Sie hatten sich nach der Schule aus den Augen verloren.
»Dies und das«, sagte sie. »Bisschen was verdienen. Ich will nach Berlin, zum Film. Hab schon ein paar Seminare gemacht, Sprechtraining und so. Macht total Spaß.«
Er nickte anerkennend.
»Coole Sache.«
Er kannte sie als starke Persönlichkeit, nicht besonders hübsch, aber pfiffig.
»Das hier ist nur ein Sommerjob. Bringt ganz gut Geld.«
Er nickte und sagte nicht, dass er sie schon im vergangenen Jahr gesehen hatte und im Jahr davor.
»Und du?«, fragte sie. »Wie läuft’s bei dir?«
»Geht so. Weiß nicht genau, was ich machen soll. Hab mir eine E-Gitarre gekauft und spiele in einer Band. Geht gut ab.«
Sie lächelte und drehte sich um. Die Pommes waren fertig. Sie ging nach hinten und machte gleich mehrere Portionen zurecht.
Sie reichte ihm die Schale.
»Kann man euch irgendwo hören?«
»Wir proben noch.«
Sie nickte und entschuldigte sich mit einem Schulterzucken.
»Sorry, ich muss leider. Vielleicht sieht man sich ja wieder.«
»Danke dir, und alles Gute mit Berlin!«
Sie winkte ihm zu, strich eine Strähne aus dem verschwitzten Gesicht und wandte sich dem Jungen hinter ihm zu.
»Zwei Flutschfinger und ein Cornetto Nuss!«
»Nuss ist alle, nur noch Erdbeer.«
Er ging davon und setzte sich unter einen Baum.
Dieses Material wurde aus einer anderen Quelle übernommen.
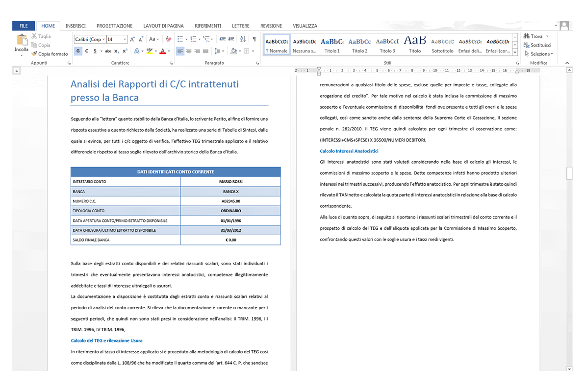585x392 pixels.
Task: Show paragraph marks with pilcrow icon
Action: click(x=254, y=39)
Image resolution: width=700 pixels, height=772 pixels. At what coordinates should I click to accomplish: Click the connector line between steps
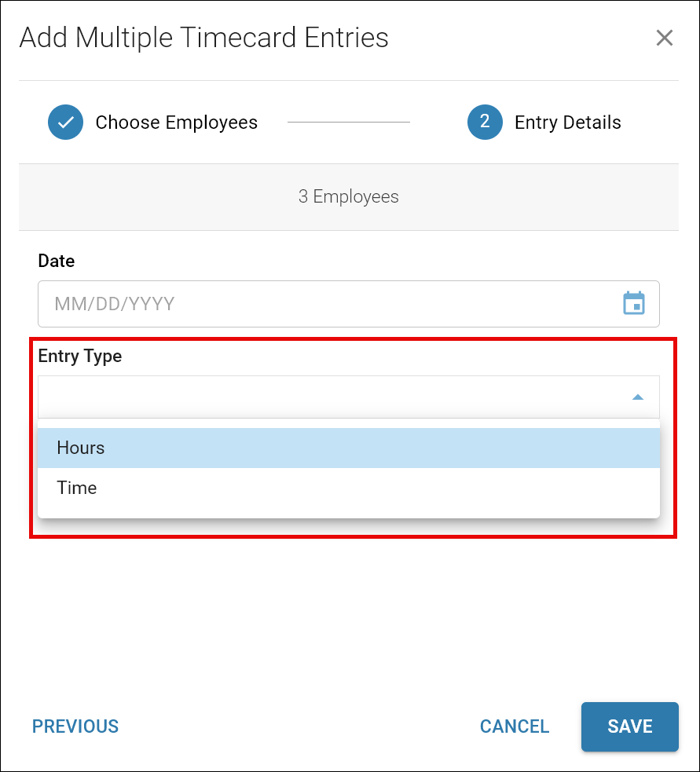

Ab und zu warf er einen Blick auf den Kiosk. Er sah sie in der dunklen Fensteröffnung hin und her huschen wie einen Schatten. Ihr Gesicht war
nicht zu erkennen.
Ein warmer Wind strich über die Wiese, der Badesee glitzerte in der Sonne. Kinder quietschten, Väter spielten Ball, Mütter lasen oder betrieben Erziehung. Er machte sich über die Fritten her,
trank die Limonade, solange sie kalt war, und ließ seine Gedanken schweifen. Ihm war noch nicht klar, wohin die Reise gehen sollte. Er war auf die Handelsschule gegangen, um Zeit zu gewinnen
und in Ruhe zu überlegen, was er eigentlich wollte.
Schauspieler, dachte er, gar nicht schlecht. Aber Berlin? Ziemlich weit weg.
Er legte sich auf sein Handtuch, verschränkte die Arme hinter dem Kopf und träumte davon, wie er auf der Bühne stand, wilde Läufe auf der E-Gitarre spielte und die Leute total ausflippten und
ihm zujubelten.
Nach der Handelsschule war es an der Zeit, eigene Wege zu gehen. Er zog in eine andere Stadt, machte eine Ausbildung, fand einen Job, der ganz ok war, und verdiente genug, um klarzukommen.
Die Gitarre hatte er mitgenommen, aber zum Spielen kam er kaum noch, und irgendwann verkaufte er sie einem jungen Burschen, der sie begeistert nach Hause trug.
Einmal, spät abends, sah er einen Film und glaubte sie in einer Nebenrolle zu erkennen. Schnell wechselte er den Sender.
Manchmal fuhr er in seine Heimatstadt, besuchte die Eltern und traf alte Freunde, ging schwimmen im See. Als er sich an einem sehr heißen Sommertag im Strandbad ein Bier holen wollte, sah er
einen Schatten im Kiosk hin und her huschen, und bevor er das Gesicht erkennen konnte, drehte er um und packte seine Sachen.
Er kam nie wieder an den See zurück.